- Information shown:
>>>
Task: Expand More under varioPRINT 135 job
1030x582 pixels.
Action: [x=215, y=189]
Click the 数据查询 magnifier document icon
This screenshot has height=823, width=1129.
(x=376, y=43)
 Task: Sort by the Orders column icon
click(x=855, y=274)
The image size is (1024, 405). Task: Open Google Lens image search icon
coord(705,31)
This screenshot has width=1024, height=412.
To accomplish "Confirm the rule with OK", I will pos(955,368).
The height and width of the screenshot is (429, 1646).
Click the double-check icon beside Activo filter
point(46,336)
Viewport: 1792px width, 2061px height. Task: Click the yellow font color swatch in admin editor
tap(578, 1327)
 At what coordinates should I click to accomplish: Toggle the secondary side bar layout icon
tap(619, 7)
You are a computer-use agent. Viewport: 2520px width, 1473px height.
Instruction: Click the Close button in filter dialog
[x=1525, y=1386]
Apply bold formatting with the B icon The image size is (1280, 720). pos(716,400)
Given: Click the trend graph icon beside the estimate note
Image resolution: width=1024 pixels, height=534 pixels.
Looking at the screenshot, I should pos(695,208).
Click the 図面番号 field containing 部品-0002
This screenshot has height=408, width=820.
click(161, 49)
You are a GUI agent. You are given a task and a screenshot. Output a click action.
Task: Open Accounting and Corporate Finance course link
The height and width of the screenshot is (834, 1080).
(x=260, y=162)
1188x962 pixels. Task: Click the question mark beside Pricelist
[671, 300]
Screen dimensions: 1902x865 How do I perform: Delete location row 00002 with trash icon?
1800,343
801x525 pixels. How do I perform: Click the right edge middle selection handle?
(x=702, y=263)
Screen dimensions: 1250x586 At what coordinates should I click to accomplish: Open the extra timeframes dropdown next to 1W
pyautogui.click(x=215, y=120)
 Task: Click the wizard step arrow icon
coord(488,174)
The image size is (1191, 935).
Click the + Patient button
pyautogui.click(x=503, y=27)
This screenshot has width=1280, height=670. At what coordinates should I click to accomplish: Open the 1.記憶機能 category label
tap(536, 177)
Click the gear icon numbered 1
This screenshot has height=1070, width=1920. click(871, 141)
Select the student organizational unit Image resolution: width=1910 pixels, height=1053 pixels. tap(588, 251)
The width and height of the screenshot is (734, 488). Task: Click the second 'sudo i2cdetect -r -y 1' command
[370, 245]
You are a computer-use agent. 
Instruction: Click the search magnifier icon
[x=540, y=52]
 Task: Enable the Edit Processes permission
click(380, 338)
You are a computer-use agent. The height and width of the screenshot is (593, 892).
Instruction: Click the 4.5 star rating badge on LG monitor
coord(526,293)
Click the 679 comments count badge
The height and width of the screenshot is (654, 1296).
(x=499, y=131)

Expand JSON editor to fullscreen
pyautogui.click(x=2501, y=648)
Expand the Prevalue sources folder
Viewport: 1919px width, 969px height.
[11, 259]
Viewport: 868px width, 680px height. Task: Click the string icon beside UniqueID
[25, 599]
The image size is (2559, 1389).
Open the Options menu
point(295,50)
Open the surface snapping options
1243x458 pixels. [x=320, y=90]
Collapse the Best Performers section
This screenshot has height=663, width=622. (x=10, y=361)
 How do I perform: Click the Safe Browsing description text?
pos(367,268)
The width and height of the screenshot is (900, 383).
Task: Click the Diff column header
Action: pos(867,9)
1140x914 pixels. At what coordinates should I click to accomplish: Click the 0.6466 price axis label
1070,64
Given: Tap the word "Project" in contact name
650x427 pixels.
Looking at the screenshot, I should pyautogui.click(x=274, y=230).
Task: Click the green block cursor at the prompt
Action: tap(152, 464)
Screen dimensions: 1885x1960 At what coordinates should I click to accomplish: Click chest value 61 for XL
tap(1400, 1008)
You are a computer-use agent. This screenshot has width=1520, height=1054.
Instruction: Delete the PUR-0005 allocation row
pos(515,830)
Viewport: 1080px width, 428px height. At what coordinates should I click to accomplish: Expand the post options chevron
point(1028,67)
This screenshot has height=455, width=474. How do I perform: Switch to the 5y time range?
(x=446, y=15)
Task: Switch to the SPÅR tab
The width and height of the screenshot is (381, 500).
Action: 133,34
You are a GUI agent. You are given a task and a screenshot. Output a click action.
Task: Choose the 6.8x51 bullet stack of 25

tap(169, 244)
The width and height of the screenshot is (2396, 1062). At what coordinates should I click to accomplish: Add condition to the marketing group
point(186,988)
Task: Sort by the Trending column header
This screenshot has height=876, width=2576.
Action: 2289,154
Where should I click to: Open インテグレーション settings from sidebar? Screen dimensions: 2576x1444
<<<
- Goal:
Please recast the lines of the listing above, from the line containing "This screenshot has height=455, width=474." through the end of the listing (both ends included), as a numbered list, leaving out any blank lines.

- Answer to the task:
1. This screenshot has height=455, width=474. How do I perform: Switch to the 5y time range?
2. (x=446, y=15)
3. Task: Switch to the SPÅR tab
4. The width and height of the screenshot is (381, 500).
5. Action: 133,34
6. You are a GUI agent. You are given a task and a screenshot. Output a click action.
7. Task: Choose the 6.8x51 bullet stack of 25
8. tap(169, 244)
9. The width and height of the screenshot is (2396, 1062). At what coordinates should I click to accomplish: Add condition to the marketing group
10. point(186,988)
11. Task: Sort by the Trending column header
12. This screenshot has height=876, width=2576.
13. Action: 2289,154
14. Where should I click to: Open インテグレーション settings from sidebar? Screen dimensions: 2576x1444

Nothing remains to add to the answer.